** START OF Document extract **

Only copper and steel can be categorised when the corrosivity classification of ISO 11844-1 is considered [18]. For lead and brass, a classification is proposed based on the results obtained in the previous sections (Table 3). The classification of lead according to mass gain is complicated by the fact that the corrosion products formed are poorly adherent, and by the aforementioned effect of the nature of the corrosion product formed. For this study, where only in S2, lead is identified in a powdery state (Figure 3b) and rmi is very high relative to the other coupons (17,815 mg·m−2·a−1), the highest classification (IC 5) could be assigned. The rest of the lead coupons are classified by taking into account that the lowest categories are assigned to coupons that have experienced lower rmi and a darkening that is associated with the most stable and adherent corrosion, possibly lead oxide. To classify brass, the same values of the standard as for copper (or an average between copper and zinc) could be used, since the coupons obtained very similar results in all environments in terms of colour and mass increase.

** END OF Document extract **

• [Problem]: According to the passage on corrosivity classification, which two metals can be categorized under ISO 11844-1?

** START OF Information supplied **

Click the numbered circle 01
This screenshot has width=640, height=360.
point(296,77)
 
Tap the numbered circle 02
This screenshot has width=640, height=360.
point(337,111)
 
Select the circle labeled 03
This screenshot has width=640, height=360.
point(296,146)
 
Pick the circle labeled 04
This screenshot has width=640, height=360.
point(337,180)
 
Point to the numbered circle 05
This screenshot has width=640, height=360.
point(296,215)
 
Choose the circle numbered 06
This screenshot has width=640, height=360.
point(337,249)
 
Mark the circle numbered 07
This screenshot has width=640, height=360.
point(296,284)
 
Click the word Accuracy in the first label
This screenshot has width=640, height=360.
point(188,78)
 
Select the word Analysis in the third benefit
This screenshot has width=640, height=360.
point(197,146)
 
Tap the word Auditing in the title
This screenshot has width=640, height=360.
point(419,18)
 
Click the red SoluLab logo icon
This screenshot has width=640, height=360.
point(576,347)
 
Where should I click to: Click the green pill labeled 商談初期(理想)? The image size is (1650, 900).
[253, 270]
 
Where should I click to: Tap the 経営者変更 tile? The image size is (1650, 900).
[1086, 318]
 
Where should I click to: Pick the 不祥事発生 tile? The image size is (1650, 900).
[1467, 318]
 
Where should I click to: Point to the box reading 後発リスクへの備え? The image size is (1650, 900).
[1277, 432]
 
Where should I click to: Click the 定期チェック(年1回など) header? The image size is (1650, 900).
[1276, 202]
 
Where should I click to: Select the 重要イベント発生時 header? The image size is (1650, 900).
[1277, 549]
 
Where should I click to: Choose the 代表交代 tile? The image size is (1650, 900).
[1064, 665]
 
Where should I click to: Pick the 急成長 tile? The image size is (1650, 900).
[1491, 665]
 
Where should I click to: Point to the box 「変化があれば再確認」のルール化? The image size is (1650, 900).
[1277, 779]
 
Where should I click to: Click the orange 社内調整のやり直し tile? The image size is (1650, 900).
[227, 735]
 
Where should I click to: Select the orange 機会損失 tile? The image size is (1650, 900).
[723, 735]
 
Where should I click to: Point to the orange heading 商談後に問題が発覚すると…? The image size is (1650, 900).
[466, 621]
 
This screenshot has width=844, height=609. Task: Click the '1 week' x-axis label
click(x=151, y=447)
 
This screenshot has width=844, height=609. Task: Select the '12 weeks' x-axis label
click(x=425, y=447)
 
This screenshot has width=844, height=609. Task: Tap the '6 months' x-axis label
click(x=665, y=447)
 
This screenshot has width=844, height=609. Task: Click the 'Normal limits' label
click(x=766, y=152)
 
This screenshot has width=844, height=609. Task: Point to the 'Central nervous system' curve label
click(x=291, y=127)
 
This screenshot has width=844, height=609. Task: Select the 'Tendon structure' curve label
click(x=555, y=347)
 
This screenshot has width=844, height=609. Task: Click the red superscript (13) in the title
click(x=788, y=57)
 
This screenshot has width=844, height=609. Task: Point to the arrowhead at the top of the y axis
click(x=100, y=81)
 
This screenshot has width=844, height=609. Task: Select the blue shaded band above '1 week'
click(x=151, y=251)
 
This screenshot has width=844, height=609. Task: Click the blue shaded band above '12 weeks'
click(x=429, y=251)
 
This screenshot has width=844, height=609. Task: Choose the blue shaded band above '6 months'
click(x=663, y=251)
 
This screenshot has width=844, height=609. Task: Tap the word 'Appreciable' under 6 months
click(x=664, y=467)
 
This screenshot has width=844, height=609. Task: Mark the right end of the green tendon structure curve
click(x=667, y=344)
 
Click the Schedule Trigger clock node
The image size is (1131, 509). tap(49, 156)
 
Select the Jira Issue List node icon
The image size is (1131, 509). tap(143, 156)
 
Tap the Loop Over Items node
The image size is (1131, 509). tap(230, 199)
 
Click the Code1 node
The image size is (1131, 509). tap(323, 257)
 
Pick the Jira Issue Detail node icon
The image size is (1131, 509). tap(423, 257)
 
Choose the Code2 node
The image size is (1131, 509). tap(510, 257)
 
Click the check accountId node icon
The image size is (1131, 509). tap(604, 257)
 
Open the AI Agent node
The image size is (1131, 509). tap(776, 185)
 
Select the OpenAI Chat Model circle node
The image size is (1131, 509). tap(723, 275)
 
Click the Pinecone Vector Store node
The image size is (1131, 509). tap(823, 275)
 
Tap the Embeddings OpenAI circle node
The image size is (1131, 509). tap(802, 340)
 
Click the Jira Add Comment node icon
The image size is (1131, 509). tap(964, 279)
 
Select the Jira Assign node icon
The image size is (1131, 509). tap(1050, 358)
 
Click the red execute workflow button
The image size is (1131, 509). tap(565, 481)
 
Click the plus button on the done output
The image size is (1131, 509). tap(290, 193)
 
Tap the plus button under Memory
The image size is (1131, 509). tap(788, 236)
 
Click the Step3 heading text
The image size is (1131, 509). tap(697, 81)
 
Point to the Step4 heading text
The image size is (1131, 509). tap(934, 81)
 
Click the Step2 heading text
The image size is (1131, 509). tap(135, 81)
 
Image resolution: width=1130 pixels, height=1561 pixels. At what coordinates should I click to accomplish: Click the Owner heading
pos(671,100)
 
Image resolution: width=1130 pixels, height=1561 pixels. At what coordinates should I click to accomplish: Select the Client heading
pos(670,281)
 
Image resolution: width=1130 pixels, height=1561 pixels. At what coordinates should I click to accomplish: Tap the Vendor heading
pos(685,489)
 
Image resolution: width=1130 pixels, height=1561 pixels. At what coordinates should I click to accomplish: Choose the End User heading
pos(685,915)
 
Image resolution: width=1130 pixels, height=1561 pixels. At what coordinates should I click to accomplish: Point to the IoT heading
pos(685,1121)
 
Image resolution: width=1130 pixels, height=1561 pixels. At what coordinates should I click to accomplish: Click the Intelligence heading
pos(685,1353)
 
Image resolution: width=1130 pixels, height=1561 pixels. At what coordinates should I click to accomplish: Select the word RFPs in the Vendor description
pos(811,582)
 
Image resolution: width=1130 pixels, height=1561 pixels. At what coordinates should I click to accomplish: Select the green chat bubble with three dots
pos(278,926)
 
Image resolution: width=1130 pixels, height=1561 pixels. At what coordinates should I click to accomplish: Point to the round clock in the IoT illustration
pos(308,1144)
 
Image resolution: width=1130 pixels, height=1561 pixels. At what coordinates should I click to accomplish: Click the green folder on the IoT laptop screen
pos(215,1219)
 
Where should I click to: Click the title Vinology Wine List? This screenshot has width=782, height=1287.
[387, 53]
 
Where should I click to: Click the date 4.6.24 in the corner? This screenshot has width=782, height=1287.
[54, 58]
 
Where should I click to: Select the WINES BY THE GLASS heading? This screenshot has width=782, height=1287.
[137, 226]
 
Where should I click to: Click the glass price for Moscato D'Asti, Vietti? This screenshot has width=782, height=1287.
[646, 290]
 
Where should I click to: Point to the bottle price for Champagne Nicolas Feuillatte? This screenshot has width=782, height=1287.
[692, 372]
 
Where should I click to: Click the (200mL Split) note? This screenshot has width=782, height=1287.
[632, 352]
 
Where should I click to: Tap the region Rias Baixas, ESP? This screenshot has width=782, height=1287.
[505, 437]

** END OF Information supplied **

• [Written reply]: Copper and steel.